Pharisaism is the mother of profiling, be it on the basis of race, gender or religion. Profiling happens when I look at the appearance, accent, lifestyle or life-choices, faith, beliefs and practices of another human being and make conclusions and judgments about his or her value, dignity, motives and desires, intelligence and abilities, holiness and goodness.
Those conclusions and judgments are always in my favour and against the other. This is what the Pharisee is doing to the tax collector in today’s gospel. “God, I thank you that I am not like other people: thieves, rogues, adulterers, or even like this tax collector. I fast twice a week; I give a tenth of all my income to the temple.” He boasts because he fulfils particular commandments but forgets the greatest commandment: to love God and our neighbour.
The tragedy of this man is that he is without love. Without love, he ends up praising himself instead of praying. In fact, he asks nothing from the Lord because he does not feel needy or in debt, but he feels that God owes something to him. He stands in the temple of God, but he worships a different god: himself. And many “prestigious” groups, “Catholic Christians”, go along this path.

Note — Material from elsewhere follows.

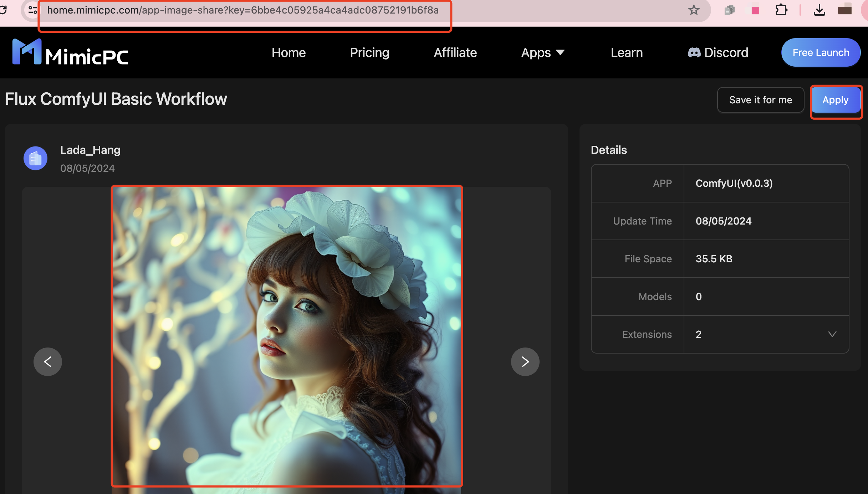Screen dimensions: 868x494
Task: Open the Affiliate menu item
Action: [455, 53]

For the Pharisee, his neighbour has no worth, no value. He considers himself better than others. They are “leftovers”, they are scraps from which they prefer to keep a distance. How many times do we see this happening in life and history! The true worship of God is always expressed in love of one’s neighbour. Let us examine ourselves and see whether we too may think that someone is inferior and can be tossed aside, even if only in our words. Let us pray for the grace not to consider ourselves superior, not to believe that we are better than others. Let us ask Jesus to heal us from speaking ill and complaining about others. Because these things are displeasing to God.